◆ Exercise description
The response should be the lines of the data, starting at the first and ending at the one that contains "Select Product Life", copied without change.

◆ Source material
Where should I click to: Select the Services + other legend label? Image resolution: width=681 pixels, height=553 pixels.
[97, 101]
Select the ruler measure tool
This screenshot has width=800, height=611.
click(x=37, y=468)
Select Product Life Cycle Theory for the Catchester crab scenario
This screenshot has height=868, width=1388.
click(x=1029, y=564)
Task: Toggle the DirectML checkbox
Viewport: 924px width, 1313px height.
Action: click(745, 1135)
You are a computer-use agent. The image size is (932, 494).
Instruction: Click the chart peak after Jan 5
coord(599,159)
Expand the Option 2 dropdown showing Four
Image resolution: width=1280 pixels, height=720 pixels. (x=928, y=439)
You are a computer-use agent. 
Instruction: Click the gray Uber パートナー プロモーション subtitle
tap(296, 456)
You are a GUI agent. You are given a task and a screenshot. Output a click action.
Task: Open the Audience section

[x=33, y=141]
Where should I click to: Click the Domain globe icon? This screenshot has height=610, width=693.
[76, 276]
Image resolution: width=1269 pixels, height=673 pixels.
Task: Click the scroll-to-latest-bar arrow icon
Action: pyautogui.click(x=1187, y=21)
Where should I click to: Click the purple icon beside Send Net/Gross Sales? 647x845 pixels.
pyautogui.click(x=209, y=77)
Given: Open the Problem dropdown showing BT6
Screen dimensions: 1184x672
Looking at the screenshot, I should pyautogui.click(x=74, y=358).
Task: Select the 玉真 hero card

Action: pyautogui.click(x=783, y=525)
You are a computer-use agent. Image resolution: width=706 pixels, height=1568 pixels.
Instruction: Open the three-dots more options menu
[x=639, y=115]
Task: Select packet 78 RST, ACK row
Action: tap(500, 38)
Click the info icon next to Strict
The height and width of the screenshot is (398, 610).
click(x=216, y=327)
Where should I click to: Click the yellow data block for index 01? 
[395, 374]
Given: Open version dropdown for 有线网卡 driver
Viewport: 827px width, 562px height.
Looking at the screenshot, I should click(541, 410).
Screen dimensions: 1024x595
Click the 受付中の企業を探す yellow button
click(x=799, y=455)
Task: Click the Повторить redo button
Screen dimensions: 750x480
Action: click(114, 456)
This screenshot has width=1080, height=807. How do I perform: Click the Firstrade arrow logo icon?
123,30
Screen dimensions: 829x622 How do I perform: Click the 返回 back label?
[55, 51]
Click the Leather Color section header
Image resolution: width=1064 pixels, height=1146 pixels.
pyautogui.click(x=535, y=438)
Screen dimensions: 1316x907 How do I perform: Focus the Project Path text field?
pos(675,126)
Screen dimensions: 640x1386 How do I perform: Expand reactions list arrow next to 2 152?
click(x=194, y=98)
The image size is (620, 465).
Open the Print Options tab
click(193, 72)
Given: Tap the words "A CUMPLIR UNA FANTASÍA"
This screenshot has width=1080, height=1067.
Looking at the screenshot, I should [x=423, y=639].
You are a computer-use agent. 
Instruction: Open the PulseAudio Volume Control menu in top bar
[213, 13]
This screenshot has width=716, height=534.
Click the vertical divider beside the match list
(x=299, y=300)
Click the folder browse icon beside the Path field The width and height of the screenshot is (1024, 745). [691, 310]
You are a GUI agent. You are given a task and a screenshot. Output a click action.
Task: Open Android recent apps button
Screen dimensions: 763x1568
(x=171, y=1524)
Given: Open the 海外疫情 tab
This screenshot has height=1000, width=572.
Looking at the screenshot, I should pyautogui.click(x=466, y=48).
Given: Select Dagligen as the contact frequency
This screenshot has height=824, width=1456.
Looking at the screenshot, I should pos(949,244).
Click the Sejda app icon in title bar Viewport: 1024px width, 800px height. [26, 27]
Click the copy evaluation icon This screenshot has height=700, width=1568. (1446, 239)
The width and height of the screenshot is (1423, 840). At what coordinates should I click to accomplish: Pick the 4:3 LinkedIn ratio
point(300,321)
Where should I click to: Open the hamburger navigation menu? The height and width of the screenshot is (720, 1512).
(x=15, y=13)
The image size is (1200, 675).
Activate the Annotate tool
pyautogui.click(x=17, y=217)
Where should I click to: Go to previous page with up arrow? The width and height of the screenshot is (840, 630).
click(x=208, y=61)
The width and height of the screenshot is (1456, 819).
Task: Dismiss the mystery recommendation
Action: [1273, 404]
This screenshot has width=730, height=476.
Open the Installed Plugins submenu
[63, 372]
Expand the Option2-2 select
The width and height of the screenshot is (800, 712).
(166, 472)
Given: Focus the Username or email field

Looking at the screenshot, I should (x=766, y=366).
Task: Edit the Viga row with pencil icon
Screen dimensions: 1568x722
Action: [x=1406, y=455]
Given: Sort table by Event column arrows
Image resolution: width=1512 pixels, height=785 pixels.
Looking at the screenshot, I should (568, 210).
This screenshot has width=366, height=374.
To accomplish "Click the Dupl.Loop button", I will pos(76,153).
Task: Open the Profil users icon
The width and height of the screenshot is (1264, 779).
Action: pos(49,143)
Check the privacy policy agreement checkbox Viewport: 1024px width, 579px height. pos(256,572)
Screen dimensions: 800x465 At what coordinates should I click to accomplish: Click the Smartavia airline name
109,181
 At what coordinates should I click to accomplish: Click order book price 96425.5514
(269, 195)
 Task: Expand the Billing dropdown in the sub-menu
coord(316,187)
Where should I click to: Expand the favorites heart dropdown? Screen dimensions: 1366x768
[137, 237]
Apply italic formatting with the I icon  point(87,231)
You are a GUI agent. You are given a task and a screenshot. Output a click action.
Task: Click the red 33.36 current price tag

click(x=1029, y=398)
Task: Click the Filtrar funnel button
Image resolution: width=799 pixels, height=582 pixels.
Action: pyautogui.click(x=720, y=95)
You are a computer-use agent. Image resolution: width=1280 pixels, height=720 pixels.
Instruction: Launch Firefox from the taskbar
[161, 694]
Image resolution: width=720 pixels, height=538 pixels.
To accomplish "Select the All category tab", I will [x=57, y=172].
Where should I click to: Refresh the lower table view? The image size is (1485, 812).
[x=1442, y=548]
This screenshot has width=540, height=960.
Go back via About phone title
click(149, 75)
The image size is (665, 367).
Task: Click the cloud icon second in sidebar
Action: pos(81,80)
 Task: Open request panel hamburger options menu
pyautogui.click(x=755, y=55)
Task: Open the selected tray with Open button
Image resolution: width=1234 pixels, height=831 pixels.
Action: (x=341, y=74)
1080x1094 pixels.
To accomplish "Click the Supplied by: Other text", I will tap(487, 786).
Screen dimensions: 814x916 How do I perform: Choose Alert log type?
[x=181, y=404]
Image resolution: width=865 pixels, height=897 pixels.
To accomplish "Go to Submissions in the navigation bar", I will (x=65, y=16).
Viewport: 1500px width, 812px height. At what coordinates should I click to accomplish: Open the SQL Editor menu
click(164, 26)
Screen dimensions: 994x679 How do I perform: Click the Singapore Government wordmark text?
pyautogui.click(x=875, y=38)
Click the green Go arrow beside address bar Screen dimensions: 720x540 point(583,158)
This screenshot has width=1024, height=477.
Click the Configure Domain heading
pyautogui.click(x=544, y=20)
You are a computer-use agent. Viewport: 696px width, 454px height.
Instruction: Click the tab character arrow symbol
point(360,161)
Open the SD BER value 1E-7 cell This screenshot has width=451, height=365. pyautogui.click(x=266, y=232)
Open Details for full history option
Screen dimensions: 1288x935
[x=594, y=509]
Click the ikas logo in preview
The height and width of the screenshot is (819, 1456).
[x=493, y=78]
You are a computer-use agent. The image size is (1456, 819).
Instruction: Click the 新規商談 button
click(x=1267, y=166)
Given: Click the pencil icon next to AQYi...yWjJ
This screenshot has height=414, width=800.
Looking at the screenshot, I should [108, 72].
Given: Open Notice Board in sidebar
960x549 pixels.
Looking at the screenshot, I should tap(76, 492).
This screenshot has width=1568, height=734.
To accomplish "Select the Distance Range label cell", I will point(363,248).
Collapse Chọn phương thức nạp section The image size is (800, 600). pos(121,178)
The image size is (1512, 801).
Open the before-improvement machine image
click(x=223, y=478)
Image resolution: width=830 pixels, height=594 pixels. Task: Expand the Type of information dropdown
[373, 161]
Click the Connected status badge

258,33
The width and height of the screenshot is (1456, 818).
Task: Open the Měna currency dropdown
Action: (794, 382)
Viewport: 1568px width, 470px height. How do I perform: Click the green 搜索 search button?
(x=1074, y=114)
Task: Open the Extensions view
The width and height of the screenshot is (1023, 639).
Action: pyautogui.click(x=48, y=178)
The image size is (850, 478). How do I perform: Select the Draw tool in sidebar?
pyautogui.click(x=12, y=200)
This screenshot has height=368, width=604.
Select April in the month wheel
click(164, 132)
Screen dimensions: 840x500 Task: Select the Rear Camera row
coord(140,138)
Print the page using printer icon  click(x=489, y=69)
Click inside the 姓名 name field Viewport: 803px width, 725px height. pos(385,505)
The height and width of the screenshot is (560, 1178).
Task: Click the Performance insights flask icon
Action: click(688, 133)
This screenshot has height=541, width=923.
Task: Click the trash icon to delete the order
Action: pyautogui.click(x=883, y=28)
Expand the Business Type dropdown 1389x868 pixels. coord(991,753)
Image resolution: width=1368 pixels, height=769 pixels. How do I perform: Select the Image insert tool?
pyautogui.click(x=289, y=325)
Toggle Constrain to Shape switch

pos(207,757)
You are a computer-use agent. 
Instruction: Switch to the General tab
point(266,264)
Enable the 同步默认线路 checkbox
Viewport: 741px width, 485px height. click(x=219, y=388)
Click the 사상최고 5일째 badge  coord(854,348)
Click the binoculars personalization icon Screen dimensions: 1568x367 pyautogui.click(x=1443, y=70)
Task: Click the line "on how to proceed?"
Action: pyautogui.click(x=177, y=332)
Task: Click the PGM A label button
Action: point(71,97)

◆ Final answer
Where should I click to: Select the Services + other legend label? Image resolution: width=681 pixels, height=553 pixels.
[97, 101]
Select the ruler measure tool
This screenshot has width=800, height=611.
click(x=37, y=468)
Select Product Life Cycle Theory for the Catchester crab scenario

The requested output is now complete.